Veröffentlichungsdatum

15.11.2002

Quelle

Zuger Presse

Autor / Interwiever

Sabine Hensel

Wecker mit "Vaterland/Impressionen" im Theater Casino
Mit zornigen und zärtlichen Stücken hat Konstantin Wecker Kulturgeschichte geschrieben. Seine Lieder sind nach wie vor aktuell.

"Wage es, zu denken." Mit den Worten des Philosophen Kant verabschiedet sich Konstantin Wecker nach zweieinhalbstündigem, intensivem Konzert. Zum Denken regt er mit seiner Musik tatsächlich an.
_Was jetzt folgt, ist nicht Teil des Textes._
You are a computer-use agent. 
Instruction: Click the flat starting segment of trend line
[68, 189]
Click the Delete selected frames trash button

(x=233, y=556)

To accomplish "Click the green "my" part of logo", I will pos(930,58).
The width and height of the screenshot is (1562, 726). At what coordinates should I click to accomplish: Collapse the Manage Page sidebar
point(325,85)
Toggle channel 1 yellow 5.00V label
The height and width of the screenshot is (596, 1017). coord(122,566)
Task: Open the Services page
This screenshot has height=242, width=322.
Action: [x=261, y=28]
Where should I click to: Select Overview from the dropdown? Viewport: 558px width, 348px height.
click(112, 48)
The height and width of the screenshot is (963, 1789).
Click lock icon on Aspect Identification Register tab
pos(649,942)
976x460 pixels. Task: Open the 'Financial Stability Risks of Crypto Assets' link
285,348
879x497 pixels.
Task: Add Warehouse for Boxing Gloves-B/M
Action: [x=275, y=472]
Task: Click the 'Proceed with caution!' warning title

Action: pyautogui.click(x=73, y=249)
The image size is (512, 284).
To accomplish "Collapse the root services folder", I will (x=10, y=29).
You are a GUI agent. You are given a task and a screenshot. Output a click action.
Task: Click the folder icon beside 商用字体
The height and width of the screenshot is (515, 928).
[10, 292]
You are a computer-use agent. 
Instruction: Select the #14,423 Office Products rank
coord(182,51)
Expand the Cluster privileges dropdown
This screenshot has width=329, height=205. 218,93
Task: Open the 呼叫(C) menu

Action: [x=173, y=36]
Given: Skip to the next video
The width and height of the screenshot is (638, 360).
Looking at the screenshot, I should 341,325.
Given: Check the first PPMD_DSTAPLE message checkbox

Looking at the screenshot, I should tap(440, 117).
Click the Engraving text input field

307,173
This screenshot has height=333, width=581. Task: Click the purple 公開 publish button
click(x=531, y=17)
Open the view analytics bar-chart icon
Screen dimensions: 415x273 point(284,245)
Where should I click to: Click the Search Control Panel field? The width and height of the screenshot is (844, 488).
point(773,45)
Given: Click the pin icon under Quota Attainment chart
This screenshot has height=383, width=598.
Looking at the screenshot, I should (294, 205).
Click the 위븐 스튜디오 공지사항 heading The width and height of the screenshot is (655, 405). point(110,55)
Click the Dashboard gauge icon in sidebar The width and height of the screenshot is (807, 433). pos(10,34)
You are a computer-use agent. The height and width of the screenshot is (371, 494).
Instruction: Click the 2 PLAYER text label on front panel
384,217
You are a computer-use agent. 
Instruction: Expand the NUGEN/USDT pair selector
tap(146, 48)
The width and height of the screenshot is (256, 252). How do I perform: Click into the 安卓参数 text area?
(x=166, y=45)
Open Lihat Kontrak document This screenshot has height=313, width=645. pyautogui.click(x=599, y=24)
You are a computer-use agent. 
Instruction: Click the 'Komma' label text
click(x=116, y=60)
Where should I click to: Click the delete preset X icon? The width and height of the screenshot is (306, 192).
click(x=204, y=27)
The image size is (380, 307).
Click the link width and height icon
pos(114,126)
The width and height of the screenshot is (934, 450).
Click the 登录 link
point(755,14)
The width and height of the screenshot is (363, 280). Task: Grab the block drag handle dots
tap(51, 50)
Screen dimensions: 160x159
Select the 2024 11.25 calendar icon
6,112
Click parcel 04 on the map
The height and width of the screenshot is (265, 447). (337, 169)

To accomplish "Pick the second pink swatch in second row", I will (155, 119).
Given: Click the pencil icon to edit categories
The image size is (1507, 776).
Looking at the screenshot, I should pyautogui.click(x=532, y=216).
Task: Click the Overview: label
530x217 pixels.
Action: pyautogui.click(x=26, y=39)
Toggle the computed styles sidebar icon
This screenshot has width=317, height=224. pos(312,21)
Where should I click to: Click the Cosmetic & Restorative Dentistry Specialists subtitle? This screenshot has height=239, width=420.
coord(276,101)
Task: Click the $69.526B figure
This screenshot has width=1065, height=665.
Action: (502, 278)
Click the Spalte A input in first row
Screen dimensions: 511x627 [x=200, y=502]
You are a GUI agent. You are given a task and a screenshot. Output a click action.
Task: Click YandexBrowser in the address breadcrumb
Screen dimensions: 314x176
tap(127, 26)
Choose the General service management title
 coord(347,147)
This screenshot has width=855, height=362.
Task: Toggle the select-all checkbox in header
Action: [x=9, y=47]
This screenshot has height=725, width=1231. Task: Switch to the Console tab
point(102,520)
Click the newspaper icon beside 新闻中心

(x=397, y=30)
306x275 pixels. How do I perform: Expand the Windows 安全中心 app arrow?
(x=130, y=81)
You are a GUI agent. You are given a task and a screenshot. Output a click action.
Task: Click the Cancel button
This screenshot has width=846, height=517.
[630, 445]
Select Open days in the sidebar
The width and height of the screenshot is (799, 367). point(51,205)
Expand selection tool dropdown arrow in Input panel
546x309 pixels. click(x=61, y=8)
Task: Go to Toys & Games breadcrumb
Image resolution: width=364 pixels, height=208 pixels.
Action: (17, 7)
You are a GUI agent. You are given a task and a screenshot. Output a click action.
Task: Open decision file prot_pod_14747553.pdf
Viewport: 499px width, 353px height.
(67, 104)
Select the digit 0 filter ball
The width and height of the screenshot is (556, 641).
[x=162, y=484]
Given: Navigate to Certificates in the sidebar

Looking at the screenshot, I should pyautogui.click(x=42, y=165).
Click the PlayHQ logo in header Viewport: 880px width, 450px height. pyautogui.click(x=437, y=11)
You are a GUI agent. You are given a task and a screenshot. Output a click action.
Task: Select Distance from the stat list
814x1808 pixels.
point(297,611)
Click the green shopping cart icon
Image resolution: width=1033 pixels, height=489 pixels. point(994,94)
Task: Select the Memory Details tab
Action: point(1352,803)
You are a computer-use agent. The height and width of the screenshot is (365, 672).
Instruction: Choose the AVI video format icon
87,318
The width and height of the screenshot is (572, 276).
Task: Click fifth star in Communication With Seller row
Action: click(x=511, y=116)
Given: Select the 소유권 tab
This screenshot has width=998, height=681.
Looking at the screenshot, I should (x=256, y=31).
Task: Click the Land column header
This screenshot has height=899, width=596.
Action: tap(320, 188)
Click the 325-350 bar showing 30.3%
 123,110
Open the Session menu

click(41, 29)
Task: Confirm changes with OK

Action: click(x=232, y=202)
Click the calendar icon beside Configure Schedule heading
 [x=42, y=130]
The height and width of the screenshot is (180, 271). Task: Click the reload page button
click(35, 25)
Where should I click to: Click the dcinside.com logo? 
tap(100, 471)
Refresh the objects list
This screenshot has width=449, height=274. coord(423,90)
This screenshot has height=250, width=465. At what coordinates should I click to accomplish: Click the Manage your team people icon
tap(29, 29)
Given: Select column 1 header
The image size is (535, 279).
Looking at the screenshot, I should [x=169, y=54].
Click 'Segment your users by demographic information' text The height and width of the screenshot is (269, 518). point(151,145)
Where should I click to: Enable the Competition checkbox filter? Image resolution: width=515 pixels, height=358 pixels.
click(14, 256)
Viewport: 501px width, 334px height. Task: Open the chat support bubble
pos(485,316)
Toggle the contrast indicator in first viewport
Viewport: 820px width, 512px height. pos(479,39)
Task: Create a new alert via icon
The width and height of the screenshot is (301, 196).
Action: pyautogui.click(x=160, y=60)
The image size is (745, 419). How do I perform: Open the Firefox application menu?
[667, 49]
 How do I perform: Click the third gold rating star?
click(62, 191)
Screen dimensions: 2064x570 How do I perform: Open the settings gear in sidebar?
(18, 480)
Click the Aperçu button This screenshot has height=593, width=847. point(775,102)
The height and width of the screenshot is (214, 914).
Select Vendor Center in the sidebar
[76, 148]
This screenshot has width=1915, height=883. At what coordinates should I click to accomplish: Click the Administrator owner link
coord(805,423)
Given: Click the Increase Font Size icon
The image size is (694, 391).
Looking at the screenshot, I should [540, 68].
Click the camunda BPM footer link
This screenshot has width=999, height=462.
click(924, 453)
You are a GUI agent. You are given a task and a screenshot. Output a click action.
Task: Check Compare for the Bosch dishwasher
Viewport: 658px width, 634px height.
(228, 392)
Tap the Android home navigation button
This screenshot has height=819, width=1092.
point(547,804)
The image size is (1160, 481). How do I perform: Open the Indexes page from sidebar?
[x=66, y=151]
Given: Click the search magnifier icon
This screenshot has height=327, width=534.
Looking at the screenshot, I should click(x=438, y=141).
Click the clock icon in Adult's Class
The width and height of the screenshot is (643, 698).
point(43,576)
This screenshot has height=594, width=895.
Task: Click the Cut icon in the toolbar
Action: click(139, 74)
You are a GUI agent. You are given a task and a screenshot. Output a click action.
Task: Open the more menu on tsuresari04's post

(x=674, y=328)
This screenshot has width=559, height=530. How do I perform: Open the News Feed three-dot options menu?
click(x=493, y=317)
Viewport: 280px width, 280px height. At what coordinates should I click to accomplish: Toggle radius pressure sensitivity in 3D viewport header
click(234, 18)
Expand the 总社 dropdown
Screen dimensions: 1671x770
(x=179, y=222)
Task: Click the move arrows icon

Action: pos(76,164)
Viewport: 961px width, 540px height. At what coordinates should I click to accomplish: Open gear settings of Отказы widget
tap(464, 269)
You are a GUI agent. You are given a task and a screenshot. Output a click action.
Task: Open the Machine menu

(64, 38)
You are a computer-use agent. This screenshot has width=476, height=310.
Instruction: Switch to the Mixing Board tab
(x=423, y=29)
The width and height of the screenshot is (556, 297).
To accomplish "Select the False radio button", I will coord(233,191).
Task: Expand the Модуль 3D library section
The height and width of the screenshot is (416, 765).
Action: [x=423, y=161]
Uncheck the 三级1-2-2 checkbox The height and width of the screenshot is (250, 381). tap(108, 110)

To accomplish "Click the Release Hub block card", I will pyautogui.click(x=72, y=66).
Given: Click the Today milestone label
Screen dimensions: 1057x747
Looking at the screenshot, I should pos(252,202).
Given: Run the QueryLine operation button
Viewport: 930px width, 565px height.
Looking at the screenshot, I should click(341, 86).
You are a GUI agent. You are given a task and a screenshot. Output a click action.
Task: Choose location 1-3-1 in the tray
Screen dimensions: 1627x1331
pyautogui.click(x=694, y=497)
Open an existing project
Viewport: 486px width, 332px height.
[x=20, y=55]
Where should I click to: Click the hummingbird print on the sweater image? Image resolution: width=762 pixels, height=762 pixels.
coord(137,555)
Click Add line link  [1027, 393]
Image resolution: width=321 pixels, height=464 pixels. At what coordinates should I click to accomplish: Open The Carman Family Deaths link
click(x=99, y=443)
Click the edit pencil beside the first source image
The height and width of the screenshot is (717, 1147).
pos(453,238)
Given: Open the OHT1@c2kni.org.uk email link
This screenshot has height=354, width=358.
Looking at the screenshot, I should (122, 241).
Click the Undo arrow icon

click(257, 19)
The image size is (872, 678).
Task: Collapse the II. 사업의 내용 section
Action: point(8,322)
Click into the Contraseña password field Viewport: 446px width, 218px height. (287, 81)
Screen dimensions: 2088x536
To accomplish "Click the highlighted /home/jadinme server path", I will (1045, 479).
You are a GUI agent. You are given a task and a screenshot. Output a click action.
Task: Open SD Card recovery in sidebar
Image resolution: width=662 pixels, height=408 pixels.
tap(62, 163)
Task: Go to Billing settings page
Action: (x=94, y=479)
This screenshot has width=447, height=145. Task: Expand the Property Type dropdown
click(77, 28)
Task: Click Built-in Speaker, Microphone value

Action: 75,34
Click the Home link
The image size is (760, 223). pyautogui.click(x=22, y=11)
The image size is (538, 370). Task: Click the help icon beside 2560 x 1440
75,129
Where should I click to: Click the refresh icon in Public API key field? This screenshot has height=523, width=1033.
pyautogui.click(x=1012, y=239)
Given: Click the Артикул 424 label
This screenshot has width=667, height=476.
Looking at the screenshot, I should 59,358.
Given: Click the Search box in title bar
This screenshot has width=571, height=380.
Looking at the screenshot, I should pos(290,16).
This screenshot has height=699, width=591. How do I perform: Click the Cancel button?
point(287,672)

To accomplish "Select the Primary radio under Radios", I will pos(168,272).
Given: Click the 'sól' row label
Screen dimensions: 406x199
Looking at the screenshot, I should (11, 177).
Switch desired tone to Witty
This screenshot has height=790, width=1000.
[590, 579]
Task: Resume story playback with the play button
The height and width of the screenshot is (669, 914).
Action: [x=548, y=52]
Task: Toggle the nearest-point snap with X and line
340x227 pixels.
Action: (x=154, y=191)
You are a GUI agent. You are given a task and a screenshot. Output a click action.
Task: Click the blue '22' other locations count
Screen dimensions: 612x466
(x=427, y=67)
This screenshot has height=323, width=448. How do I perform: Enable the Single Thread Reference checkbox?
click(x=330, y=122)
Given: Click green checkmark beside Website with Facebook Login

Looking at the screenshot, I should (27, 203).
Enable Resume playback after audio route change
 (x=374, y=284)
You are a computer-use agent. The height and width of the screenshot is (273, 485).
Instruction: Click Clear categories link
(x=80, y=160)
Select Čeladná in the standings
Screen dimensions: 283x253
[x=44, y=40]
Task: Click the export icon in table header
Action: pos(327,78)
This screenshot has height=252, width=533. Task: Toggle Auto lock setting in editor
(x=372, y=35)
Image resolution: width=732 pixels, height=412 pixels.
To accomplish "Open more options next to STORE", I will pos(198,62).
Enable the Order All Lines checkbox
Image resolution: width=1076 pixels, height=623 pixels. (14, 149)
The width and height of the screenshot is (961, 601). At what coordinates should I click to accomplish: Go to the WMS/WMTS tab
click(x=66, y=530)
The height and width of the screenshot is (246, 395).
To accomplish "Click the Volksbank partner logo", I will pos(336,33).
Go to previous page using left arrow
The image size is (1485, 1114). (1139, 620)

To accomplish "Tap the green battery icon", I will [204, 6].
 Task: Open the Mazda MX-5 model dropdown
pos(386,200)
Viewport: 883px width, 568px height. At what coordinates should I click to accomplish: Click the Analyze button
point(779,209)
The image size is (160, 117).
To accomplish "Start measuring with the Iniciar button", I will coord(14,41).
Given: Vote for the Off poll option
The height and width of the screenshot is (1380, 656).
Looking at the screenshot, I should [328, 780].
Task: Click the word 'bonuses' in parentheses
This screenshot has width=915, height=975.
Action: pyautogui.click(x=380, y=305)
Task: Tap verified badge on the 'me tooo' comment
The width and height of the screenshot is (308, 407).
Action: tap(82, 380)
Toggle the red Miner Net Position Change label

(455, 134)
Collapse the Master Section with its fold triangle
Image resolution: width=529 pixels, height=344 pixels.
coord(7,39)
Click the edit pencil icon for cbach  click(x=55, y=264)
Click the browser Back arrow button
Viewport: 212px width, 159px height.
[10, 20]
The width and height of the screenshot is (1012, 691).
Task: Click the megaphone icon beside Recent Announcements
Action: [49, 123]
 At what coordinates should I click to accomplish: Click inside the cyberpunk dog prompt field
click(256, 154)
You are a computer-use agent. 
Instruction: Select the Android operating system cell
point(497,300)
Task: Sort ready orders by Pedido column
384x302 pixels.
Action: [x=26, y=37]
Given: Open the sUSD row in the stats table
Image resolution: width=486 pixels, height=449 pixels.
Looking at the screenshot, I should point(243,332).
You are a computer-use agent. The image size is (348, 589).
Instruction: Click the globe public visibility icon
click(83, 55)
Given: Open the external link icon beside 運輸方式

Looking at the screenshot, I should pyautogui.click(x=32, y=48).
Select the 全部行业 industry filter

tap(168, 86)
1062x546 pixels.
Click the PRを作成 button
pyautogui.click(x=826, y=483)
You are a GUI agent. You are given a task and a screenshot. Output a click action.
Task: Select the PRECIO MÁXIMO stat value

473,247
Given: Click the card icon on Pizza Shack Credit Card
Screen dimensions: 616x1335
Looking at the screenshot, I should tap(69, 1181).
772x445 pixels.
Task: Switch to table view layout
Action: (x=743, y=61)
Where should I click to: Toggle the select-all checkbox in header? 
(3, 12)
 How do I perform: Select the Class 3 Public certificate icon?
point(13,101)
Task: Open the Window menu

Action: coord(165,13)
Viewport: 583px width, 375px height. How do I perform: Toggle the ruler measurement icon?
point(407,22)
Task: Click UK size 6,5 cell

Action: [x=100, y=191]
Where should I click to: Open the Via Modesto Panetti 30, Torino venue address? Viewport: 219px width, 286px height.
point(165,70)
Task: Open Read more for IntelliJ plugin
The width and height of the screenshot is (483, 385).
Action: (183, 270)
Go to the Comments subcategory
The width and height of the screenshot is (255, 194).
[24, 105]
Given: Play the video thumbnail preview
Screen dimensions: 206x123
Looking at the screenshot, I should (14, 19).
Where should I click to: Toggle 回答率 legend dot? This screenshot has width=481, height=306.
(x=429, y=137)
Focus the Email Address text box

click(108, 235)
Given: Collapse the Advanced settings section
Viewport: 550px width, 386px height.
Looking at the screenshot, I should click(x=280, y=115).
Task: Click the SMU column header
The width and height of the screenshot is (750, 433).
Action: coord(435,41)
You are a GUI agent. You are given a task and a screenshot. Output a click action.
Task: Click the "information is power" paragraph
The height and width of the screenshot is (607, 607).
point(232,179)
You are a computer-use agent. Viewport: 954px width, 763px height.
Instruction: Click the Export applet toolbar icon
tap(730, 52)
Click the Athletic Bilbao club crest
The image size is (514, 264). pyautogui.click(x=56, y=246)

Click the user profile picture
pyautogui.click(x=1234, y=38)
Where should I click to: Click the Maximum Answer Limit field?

Er sitzt am Flügel, haut kraftvoll in die Tasten, poltert, wettert, schimpft und flucht engagiert über globale Widerwärtigkeiten. Umweltzerstörung, Hunger, Kriege, menschliche Gier, Rassismus: Missstände, die Wecker anprangert und - verpackt in sarkastische Texte - hinausschreit, bis jeder sich betroffen fühlt. Oder, wie er im bekannten "Sage nein!" fordert: "Tobe, zürne, bring dich ein". Der Liedermacher bezieht klar Stellung: gegen sinnlose Waffenproduktion ("Waffenhändlertango") und sinnentleertes Privatfernsehen (in der neuen Version von "Der dumme Bub").

Der charismatische, jugendlich wirkende und gut gelaunte Sänger zieht die Zuhörerinnen und Zuhörer unweigerlich in seinen Bann, macht sie zu Verbündeten im Ansingen gegen die Ungerechtigkeiten dieser Welt. Mehrmals im Verlauf des Programms "Vaterland/Impressionen" betont und vertont der 55-jährige Münchner energisch seine antiamerikanische Haltung. Er scheut sich nicht, in seinen Augen unfähige Politiker wie George W. Bush, Tony Blair, Wladimir Putin oder Edmund Stoiber beim Namen zu nennen und sie, musikalisch untermalt, in den Dreck zu ziehen. "Die Ballade von Antonio Amadeu Kiowa" singt er mit neuem Arrangement, den Geschehnissen des 11. Septembers angepasst. Wecker schreibt Lieder mit Langzeitwirkung, er erklärt nach einem Song: "Meine Lieder sind meistens klüger als ich."



Sanftes und Selbstironisches
Unterstützt wird der Bayer von seinem langjährigen Begleitmusiker und Freund Jo Barnikel. Dieser ergänzt Weckers Gesang und Klavierparts optimal; er spielt nicht nur Keyboard, sondern auch Trompete und bedient den Synthesizer. Mühelos variieren die zwei Männer zwischen verschiedenen Stilen: klassische Pianobegleitung, Blues oder Jazz, oft angereichert mit Improvisationen. Barnikel und Wecker harmonieren, sind ein perfekt eingespieltes Team, das sichtlich Spass hat auf der Bühne. Das zahlreich erschienene, bunt gemischte Publikum lässt sich von den beiden Musikern zu Begeisterungsstürmen hinreissen.

Neben den kritischen, manchmal - trotz der Behauptung, er sei kein Moralist - etwas moralistisch anmutenden Texten schlägt Wecker auch sanfte Töne an. Mal in Bayerisch, meist aber in klarem Hochdeutsch geht es um Liebe, Schmerz ("Wehdamm-Blues"), Schwermut ("Alles das und mehr") und Melancholie ("Ein kleines Herbstlied"). Selbstironie ist dem Ergrauten, der die Lesebrille nach Bedarf auf- und absetzt, ebenfalls nicht fremd: Er besingt das Älterwerden, ohne bitter zu klingen.

Die Vielseitigkeit von Weckers Schaffen zeigt sich in seinen Gedichten und Textpassagen, die er vorliest: poetische, in schöne Sprachbilder verpackte Gedanken und Emotionen. Bewegend ist die Liebeserklärung an seinen Vater - sie schliesst den Kreis zu Weckers erstem Lied an diesem Abend: "Vaterland".